> Record set:
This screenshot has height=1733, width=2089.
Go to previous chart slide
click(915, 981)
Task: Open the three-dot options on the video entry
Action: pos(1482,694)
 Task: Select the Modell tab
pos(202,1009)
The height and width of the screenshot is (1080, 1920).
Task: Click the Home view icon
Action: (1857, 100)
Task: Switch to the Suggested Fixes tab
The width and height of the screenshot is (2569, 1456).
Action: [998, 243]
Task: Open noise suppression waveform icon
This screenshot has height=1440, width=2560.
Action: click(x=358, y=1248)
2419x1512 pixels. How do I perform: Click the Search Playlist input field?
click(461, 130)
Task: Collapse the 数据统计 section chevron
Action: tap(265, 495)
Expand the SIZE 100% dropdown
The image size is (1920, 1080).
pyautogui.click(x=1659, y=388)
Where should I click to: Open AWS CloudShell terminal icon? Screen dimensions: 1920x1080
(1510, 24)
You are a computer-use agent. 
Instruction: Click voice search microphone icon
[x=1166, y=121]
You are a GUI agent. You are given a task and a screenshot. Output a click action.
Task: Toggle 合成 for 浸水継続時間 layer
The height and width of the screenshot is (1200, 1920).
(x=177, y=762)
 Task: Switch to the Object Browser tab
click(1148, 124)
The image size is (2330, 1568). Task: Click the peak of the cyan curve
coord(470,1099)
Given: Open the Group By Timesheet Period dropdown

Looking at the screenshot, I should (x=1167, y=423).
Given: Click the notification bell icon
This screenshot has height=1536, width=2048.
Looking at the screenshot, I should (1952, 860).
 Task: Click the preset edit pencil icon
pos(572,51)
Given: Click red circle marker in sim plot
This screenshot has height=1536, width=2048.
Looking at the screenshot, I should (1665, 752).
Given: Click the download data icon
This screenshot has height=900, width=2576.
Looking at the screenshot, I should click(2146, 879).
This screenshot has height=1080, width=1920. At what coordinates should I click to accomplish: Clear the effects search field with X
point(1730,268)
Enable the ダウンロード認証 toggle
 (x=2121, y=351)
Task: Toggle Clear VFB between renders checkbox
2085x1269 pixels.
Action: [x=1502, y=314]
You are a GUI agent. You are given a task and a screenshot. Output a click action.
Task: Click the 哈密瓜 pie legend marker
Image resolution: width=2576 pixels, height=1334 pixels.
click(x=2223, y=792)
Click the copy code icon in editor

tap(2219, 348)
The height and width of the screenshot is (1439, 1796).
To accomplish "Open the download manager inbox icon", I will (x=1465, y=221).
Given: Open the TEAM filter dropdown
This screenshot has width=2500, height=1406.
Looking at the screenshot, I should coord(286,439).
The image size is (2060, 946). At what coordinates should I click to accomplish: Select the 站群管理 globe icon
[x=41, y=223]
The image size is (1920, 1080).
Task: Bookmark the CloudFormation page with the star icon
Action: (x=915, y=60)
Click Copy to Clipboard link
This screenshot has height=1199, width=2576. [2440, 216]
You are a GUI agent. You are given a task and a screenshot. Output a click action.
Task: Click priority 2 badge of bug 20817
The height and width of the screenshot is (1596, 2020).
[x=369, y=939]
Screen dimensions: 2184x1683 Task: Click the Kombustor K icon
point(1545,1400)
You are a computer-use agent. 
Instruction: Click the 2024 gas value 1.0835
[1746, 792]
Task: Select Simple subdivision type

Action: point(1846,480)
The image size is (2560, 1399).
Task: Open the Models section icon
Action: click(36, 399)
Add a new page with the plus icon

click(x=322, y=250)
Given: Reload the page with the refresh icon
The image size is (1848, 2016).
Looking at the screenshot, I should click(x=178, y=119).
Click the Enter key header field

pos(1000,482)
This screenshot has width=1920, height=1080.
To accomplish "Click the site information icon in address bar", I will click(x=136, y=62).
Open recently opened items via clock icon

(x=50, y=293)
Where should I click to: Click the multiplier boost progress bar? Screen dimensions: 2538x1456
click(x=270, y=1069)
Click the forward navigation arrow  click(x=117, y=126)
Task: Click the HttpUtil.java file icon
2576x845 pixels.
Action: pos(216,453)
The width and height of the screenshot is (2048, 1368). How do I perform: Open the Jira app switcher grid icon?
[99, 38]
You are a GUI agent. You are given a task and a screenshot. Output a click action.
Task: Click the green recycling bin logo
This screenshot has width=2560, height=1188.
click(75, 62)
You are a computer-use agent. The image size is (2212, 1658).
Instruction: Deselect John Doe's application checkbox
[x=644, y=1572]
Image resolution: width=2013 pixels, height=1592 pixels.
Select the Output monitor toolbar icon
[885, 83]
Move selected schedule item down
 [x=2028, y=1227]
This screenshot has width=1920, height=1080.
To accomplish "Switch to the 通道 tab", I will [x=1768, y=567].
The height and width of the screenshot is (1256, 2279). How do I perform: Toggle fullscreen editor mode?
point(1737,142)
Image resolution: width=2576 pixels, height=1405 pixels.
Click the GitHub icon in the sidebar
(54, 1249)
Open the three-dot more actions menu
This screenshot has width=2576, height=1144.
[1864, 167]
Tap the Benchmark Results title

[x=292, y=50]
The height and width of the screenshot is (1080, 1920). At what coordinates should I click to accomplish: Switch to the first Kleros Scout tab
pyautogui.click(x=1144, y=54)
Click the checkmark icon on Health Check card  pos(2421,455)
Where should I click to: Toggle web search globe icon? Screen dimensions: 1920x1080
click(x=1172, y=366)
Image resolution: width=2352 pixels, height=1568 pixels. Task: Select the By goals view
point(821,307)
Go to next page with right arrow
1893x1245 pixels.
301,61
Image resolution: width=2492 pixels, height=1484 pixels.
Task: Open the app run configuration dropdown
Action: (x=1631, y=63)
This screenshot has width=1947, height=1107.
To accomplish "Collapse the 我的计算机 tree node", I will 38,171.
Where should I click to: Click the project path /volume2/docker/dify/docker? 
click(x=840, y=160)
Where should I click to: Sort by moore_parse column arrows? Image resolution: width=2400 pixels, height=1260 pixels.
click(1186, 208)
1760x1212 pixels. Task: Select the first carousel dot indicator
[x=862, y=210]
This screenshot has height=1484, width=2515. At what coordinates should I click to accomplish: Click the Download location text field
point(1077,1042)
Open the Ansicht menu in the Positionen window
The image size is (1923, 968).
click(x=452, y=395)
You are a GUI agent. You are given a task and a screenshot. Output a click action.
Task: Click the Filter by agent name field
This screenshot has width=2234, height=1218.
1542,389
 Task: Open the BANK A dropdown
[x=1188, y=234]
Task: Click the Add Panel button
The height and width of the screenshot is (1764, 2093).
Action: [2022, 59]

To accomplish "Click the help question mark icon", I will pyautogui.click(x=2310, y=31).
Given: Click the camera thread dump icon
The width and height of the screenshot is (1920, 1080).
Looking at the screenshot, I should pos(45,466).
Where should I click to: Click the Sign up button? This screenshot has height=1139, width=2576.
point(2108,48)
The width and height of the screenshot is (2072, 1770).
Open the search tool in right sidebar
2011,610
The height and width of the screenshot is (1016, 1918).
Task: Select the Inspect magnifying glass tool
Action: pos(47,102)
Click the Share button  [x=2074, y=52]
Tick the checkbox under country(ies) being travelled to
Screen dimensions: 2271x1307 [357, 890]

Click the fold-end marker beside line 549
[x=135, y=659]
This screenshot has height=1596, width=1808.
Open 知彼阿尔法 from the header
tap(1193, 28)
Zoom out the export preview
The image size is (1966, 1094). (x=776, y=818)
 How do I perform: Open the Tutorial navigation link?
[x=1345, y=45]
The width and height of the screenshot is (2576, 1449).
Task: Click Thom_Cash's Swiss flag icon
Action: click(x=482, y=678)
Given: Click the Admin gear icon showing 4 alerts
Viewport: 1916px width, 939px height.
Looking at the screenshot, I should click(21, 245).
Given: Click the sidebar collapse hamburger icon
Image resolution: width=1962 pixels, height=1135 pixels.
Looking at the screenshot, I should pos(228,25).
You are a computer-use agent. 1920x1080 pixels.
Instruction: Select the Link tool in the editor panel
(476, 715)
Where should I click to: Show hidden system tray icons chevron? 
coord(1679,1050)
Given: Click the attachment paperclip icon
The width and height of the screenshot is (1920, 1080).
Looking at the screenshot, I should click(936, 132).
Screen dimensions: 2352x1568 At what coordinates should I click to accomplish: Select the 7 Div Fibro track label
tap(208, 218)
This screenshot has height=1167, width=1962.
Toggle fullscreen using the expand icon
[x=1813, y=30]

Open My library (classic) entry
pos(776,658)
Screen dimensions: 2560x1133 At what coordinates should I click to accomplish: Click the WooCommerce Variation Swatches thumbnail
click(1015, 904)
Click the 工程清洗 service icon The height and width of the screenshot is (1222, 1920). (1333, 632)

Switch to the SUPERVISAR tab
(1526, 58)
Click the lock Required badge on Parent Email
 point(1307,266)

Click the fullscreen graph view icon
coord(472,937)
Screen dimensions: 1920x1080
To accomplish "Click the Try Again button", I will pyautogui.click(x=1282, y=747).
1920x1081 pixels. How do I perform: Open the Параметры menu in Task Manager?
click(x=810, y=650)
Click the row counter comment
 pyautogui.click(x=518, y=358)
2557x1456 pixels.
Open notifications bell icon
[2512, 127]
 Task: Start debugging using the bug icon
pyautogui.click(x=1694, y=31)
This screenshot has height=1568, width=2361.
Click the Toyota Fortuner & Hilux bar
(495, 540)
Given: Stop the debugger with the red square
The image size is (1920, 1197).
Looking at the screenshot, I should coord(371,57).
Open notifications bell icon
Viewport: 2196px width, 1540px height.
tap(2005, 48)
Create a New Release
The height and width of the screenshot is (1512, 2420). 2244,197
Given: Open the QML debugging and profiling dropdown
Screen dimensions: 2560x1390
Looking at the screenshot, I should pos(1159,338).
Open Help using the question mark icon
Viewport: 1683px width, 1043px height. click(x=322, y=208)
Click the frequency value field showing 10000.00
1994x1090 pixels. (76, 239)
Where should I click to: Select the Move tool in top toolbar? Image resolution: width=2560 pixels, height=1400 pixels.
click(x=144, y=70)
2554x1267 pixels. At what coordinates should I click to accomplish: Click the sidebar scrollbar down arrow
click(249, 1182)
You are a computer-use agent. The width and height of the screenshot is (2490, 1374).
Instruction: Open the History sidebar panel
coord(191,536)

> Problem details:
In the listing, find every line with the word "computer" and return it.

> Expected answer:
You are a computer-use agent. 
You are a computer-use agent. 
You are a computer-use agent. The image size is (2212, 1658).
You are a computer-use agent. 1920x1080 pixels.
You are a computer-use agent. The width and height of the screenshot is (2490, 1374).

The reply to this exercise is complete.